"And you?"

"I could hardly be astonished because you see I had, without his knowledge, waylaid him."

The hostess may have indicated the astonishment she sought to conceal, for Mrs. Holbury laughed and again her eyes had that unmasked frankness which made surprisingly unconventional assertions seem quite normal.

"I am wondering, Mrs. Holbury," Conscience spoke now without any hint of hostility—disarmed by her visitor's candor, "why you are telling me this."

"When one has valued a friend and has had reports of him which are both deleterious and unfair it is quite conceivable, don't you think, that that person would wish to know the truth and to see the friend vindicated?"

Mrs. Eben Tollman met the direct eyes with a level glance almost of challenge.

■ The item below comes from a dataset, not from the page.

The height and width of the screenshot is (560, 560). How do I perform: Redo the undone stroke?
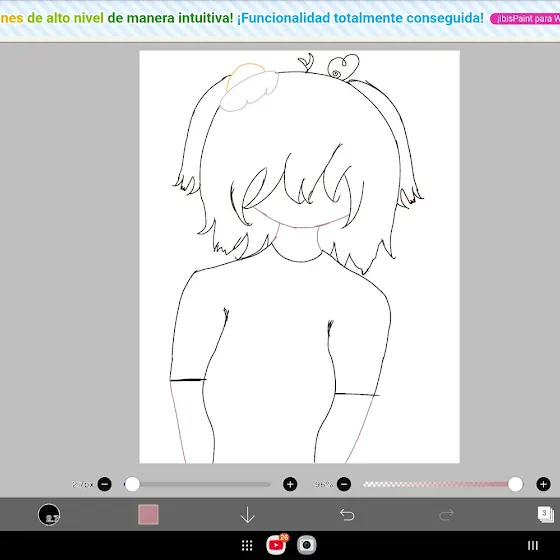point(446,515)
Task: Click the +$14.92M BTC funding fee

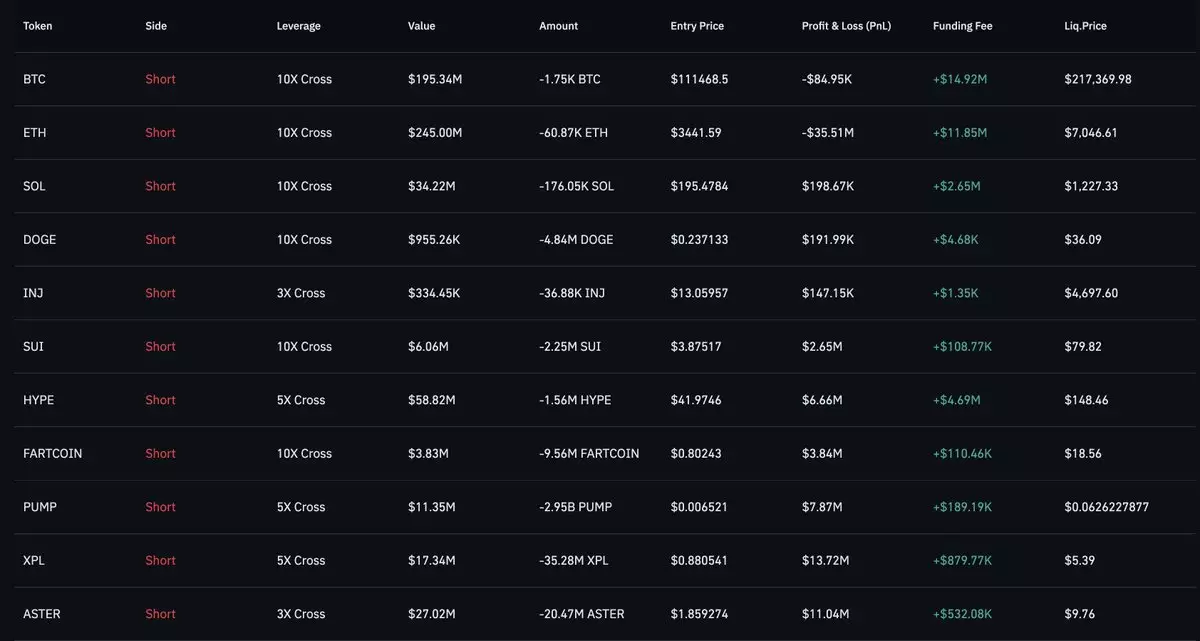Action: click(x=959, y=79)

"What reports do you mean?"

"Mrs. Tollman," said Marian earnestly, "you have agreed to listen. Please don't let us fence evasively. You had the same reports of Stuart that the rest of the world had; reports for which I feel largely responsible because many things which seemed most damaging, he might have explained to his own full credit. He refrained on my account." She paused a moment, then continued resolutely, "Incidentally he knows nothing of this effort I am making to have you understand the truth. Do you want to hear the unfalsified story of how I was discovered by my husband in his cottage and in his arms?"

Conscience nodded gravely and when, ten minutes later, her visitor had finished a narrative in which she had not spared herself, the hostess had an unpleasant feeling that her own attitude had been priggish while the other woman's had been astonishingly generous.